We can depend on human emotions -- greed and fear. No stats needed.
There are a few other choices here, too:
We can:
-assume the null hypothesis (stock market returns aren't possible to predict)
-depend on human beings finding patterns that don't really exist, then bet against them.
-Explain 19x earnings as natural in a low-rates environment.
-Be contrarians, bet against other peoples' prior views, and make money off of it.
I really think the smartest answer here is "I don't know; maybe."
I think that betting your life savings on eight independent data points (only 2-3 of which are similar to yours') that someone else calls stats is... suboptimal.
I think it's irresponsible to say we can pick out anything statistically significant yet on stock price returns over the 10 year period without at the very least trying to justify it using 3 year or 5 year returns.
I'm dubious about the stats these guys are using. If you count cars for 10 minutes on I-95 at 3AM and get 15 cars, and then come out and say "I-95 averages 1.5 cars per minute", that's not really accurate. To be fair, these guys have taken eight samples of I-95, but they may not be at completely different random times of the day, and if one of those samples is an outlier, now you need several dozen more samples to see how thick the tail is.

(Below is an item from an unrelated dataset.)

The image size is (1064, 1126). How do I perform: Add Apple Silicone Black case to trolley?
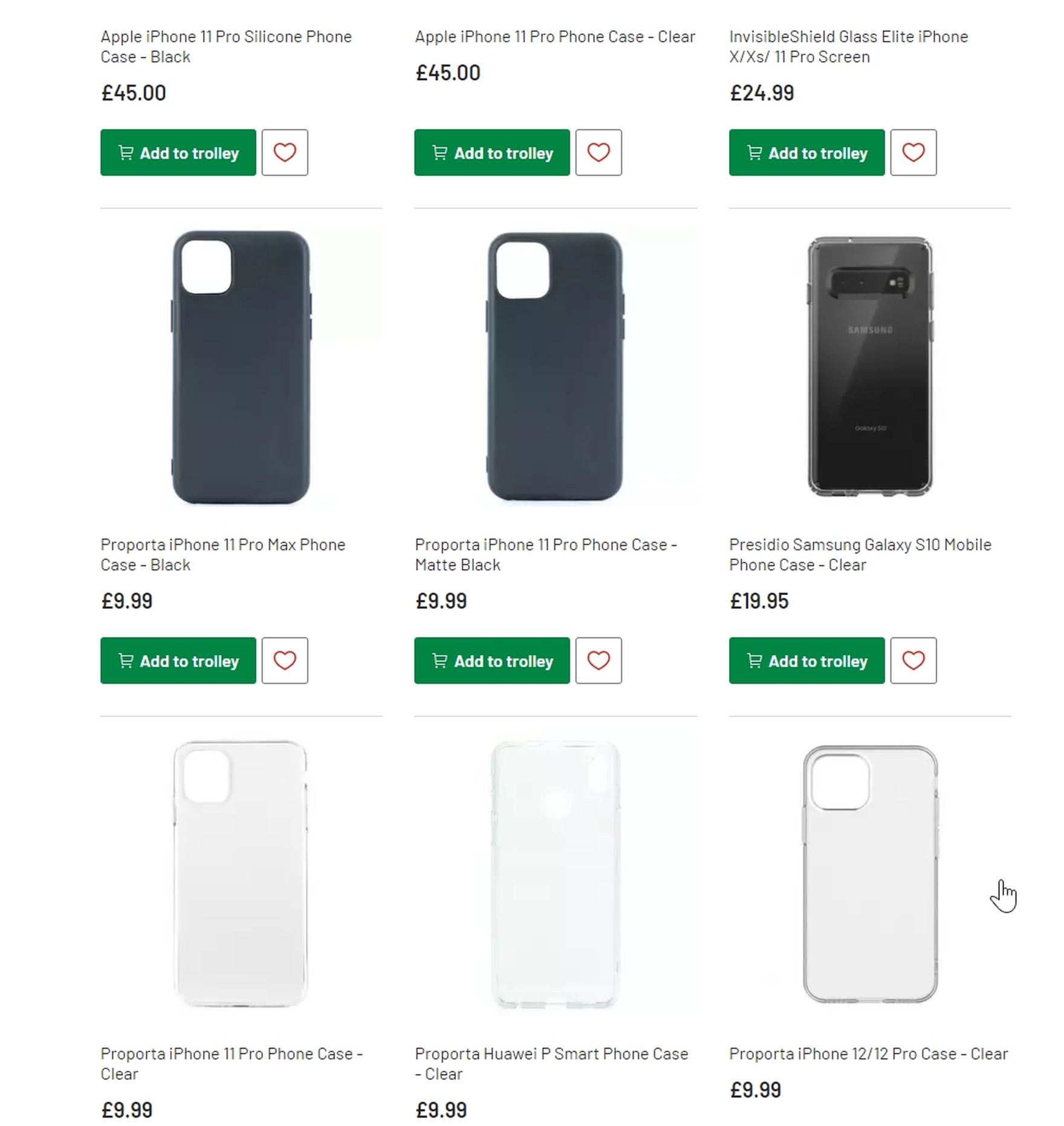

Here's another way of putting it. An insurance company studies 8 houses to see how much risk there is in insuring them. Last year, one house filed $200 a claim for a broken window when the neighborhood kids were playing baseball. The insurance company concluded that next year, they should expect about $25/house in claims, and billed everyone $30 for their insurance premium the next year.
The moral of the story is that when you're dealing with these heavy-tailed distributions, you need more samples. Normal distributions need about 20-30 data points; the market has fatter tails; these guys are trying to make some sort of statement with eight points, which is a tad dangerous.